*Exercise requirements*:
Word for word, set down every record that appears below.

[Recorded data]

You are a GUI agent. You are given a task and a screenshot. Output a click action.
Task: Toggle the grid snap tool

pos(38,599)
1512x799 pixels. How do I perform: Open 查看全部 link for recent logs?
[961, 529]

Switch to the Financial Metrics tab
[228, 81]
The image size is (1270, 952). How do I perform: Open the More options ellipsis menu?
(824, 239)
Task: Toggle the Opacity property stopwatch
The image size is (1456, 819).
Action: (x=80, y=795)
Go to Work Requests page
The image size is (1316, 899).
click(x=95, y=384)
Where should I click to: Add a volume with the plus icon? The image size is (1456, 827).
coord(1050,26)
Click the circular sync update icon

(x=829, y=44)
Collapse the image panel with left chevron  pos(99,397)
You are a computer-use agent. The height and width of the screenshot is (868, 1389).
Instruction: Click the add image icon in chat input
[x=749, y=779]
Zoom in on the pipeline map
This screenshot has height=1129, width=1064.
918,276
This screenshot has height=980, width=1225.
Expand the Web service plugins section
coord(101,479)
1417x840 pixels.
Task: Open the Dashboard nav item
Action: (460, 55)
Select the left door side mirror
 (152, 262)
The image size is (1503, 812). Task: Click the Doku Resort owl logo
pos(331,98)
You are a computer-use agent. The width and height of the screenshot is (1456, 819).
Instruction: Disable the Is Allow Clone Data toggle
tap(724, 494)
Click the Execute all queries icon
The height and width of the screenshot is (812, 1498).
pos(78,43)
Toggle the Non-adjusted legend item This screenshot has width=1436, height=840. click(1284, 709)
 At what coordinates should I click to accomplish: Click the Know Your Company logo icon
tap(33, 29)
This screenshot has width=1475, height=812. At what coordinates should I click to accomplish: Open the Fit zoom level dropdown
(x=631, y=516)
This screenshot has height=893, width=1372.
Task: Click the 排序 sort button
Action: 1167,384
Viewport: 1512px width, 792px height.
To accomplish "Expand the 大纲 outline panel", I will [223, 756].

[/Recorded data]

*Solution to the exercise*:
You are a GUI agent. You are given a task and a screenshot. Output a click action.
Task: Toggle the grid snap tool

pos(38,599)
1512x799 pixels. How do I perform: Open 查看全部 link for recent logs?
[961, 529]

Switch to the Financial Metrics tab
[228, 81]
The image size is (1270, 952). How do I perform: Open the More options ellipsis menu?
(824, 239)
Task: Toggle the Opacity property stopwatch
The image size is (1456, 819).
Action: (x=80, y=795)
Go to Work Requests page
The image size is (1316, 899).
click(x=95, y=384)
Where should I click to: Add a volume with the plus icon? The image size is (1456, 827).
coord(1050,26)
Click the circular sync update icon

(x=829, y=44)
Collapse the image panel with left chevron  pos(99,397)
You are a computer-use agent. The height and width of the screenshot is (868, 1389).
Instruction: Click the add image icon in chat input
[x=749, y=779]
Zoom in on the pipeline map
This screenshot has height=1129, width=1064.
918,276
This screenshot has height=980, width=1225.
Expand the Web service plugins section
coord(101,479)
1417x840 pixels.
Task: Open the Dashboard nav item
Action: (460, 55)
Select the left door side mirror
 (152, 262)
The image size is (1503, 812). Task: Click the Doku Resort owl logo
pos(331,98)
You are a computer-use agent. The width and height of the screenshot is (1456, 819).
Instruction: Disable the Is Allow Clone Data toggle
tap(724, 494)
Click the Execute all queries icon
The height and width of the screenshot is (812, 1498).
pos(78,43)
Toggle the Non-adjusted legend item This screenshot has width=1436, height=840. click(1284, 709)
 At what coordinates should I click to accomplish: Click the Know Your Company logo icon
tap(33, 29)
This screenshot has width=1475, height=812. At what coordinates should I click to accomplish: Open the Fit zoom level dropdown
(x=631, y=516)
This screenshot has height=893, width=1372.
Task: Click the 排序 sort button
Action: 1167,384
Viewport: 1512px width, 792px height.
To accomplish "Expand the 大纲 outline panel", I will [223, 756].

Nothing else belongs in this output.